IT词库、财经词库、成语词库、地名词库、历史名人词库、诗词词库、医学词库、饮食词库、法律词库、汽车词库、动物词库
31. PDF table data extraction tool
repo: camelot-dev/camelot
32. Regular matching of domestic phone numbers (three major operators + virtual etc.)
repo: VincentSit/ChinaMobilePhoneNumberRegex
33. User name blacklist list:
repo: marteinn/The-Big-Username-Blacklist
Contains a list of prohibited user names, such as:
administrator
administration
autoconfig
autodiscover
broadcasthost
domain
editor
guest
host
hostmaster
info
keybase.txt
localdomain
localhost
master
mail
mail0
mail
34. Microsoft multilingual numbers / units / such as date and time identification package:
repo: Microsoft/Recognizers-Text
35. chinese-xinhua Chinese Xinhua dictionary database and api, including common Xiehou, idioms, words and Chinese characters
repo: pwxcoo/chinese-xinhua
36. Automatic generation of document atlas
repo: liuhuanyong / TextGrapher
-
TextGrapher-Text Content Grapher based on keyinfo extraction by NLP method.
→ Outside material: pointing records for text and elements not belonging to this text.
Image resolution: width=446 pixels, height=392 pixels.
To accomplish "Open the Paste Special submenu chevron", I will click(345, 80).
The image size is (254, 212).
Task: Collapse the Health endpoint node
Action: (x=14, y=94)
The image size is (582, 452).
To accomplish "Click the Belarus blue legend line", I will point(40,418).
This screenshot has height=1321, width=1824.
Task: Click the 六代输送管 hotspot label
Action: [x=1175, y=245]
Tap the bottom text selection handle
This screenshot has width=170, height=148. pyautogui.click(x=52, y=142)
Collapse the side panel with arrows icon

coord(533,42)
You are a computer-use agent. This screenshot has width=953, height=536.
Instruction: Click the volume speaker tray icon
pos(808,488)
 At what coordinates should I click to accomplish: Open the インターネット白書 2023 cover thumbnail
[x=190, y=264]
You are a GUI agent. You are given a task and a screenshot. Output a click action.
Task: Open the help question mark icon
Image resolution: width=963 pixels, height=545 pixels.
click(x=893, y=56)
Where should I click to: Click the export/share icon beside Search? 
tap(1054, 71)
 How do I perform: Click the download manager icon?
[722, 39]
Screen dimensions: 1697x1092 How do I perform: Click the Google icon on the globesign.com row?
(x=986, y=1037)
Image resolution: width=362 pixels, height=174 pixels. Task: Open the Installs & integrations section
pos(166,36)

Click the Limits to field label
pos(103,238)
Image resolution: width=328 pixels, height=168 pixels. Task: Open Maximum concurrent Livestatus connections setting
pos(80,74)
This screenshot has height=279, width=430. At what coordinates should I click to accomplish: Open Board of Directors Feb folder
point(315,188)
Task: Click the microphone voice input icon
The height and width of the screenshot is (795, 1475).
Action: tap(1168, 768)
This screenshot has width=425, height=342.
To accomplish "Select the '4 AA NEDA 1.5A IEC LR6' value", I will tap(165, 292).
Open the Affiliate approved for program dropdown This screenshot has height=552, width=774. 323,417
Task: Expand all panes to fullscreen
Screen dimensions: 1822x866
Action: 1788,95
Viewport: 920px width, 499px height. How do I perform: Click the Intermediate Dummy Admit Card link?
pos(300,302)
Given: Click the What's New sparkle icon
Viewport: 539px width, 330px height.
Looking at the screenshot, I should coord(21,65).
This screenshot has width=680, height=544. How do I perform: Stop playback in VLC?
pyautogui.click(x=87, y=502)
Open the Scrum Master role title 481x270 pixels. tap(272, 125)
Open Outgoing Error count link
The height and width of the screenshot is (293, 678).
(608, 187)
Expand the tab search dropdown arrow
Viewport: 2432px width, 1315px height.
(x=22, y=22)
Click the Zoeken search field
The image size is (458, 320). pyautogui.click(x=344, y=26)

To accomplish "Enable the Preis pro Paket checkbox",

Enter a document, extract the key information of the document, structure it, and finally organize it into a graph organization form to form a graphical display of the semantic information of the article
37. Numbers in 186 languages are called Faku
repo: google/UniNum
38. Traditional and Simplified Conversion
repo: berniey/hanziconv
39. Chinese character feature extractor (featurizer), which extracts the features of Chinese characters (pronunciation features, glyph features) for deep learning features
repo: howl-anderson/hanzi_char_featurizer
40. Chinese Abbreviation Data Set
repo: zhangyics/Chinese-abbreviation-dataset
41. Wudao Dictionary-The command-line version of Youdao Dictionary, which supports English-Chinese mutual search and online query
repo: ChestnutHeng / Wudao-dict
42. The Best Chinese Numbers (Chinese Numbers) -Arabic Number Conversion Tool
repo: Wall-ee/chinese2digits
43. LineFlow: NLP data efficient loader for all deep learning frameworks
repo: tofunlp/lineflow
44. Parsing and converting natural language numeric strings to integers and floating-point numbers
repo: jaidevd/numerizer
45. Large list of English swear words
repo: zacanger/profane-words
In addition, this repo also contains a lot of data sets, but it is also quite messy. Xiao Xi has passed it here, and friends who need it can go through the repo.
In addition, the github repo of the Stanford CS224n-2020-winter chase program has also been built. Friends who have difficulties in doing homework and chasing videos can find notes, summary perceptions, assignments and projects organized by other friends in this repo.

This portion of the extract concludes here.